Tags: #Ciencia Ficción

Darth Maul. El cazador en las tinieblas (17 page)

No hay pasión; hay serenidad.

Al principio pensó que esto sólo era remachar el primer precepto. Pero el Maestro Bondara le explicó la diferencia. En este contexto, la pasión significa obsesión, compulsión, una fijación abrumadora en algo o alguien. Y la serenidad no era sólo un sinónimo de paz, sino más bien el estado de tranquilidad que puede alcanzarse cuando uno se libera de esas fijaciones, cuando se está en paz con las propias emociones y se reemplaza la ignorancia con el conocimiento.

El Maestro Bondara le había enseñado muchas cosas, le había ayudado a convertir su vida en algo que iba más allá de todo lo que había creído que era su potencial y su destino. Le debía mucho, y ya no podría compensárselo.

No hay muerte; hay Fuerza.

Sabía que si de verdad hubiera interiorizado las primeras máximas del Código Jedi, habría podido obtener consuelo de esta última. Pero era obvio que aún no había alcanzado ese estado, porque no podía encontrar ni paz ni serenidad en el conocimiento de que su mentor había muerto.

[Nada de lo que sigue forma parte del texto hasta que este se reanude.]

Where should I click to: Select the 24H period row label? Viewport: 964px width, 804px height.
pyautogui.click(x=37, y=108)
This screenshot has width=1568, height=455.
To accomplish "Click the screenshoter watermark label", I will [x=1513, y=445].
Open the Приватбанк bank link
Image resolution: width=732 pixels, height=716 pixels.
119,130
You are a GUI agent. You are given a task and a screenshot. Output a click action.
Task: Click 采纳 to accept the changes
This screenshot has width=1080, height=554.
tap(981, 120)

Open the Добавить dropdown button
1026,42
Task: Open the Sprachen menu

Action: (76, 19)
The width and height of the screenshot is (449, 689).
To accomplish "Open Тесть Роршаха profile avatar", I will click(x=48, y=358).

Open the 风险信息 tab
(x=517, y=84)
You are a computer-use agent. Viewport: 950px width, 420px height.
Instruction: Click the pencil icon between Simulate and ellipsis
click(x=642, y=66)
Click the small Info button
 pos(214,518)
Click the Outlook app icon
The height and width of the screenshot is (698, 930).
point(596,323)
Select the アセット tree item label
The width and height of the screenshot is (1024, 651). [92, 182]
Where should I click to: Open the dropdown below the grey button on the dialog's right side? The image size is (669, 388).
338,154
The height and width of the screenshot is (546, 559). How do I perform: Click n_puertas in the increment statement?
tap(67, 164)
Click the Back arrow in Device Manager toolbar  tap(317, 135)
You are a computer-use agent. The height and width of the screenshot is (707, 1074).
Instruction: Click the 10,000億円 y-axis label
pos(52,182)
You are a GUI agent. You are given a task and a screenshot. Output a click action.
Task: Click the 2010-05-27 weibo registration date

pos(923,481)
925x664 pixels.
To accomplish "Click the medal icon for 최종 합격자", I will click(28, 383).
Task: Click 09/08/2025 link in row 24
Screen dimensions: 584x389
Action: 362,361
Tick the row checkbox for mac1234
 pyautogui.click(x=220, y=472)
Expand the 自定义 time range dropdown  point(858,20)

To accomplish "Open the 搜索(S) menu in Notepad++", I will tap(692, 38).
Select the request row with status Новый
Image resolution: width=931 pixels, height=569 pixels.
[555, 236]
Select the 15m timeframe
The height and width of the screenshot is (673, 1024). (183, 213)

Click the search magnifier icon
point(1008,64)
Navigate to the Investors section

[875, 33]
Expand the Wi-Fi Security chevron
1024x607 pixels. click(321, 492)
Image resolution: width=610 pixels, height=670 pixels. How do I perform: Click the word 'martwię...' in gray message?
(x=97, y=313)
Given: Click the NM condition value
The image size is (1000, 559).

Lo único que podía hacer era llorarle.

— o O o —

Permaneció en estado de semiconsciencia por un tiempo indeterminado, sintiendo sólo pena, antes de que un rugir y una creciente vibración que parecían precipitarse sobre ella la despertaran con un sobresalto. Abrió los ojos a tiempo de ver un enorme vehículo de transporte tronar a apenas un metro de distancia de donde se encontraba. Pasó por su lado emitiendo un rugido ensordecedor, para desaparecer luego, llevándose consigo el rugido que se fundió rápidamente en el silencio.

O más bien un silencio relativo, pues seguía oyéndose un zumbido omnipresente perteneciente a maquinaria y equipos de ventilación. Miró a su alrededor para ver a Lorn Pavan sentado contra una pared situada a un metro de distancia, y a I-Cinco parado a su lado. Estaban en un gran túnel, apenas iluminado por unos candelabros fotónicos de pared dispuestos a largos intervalos.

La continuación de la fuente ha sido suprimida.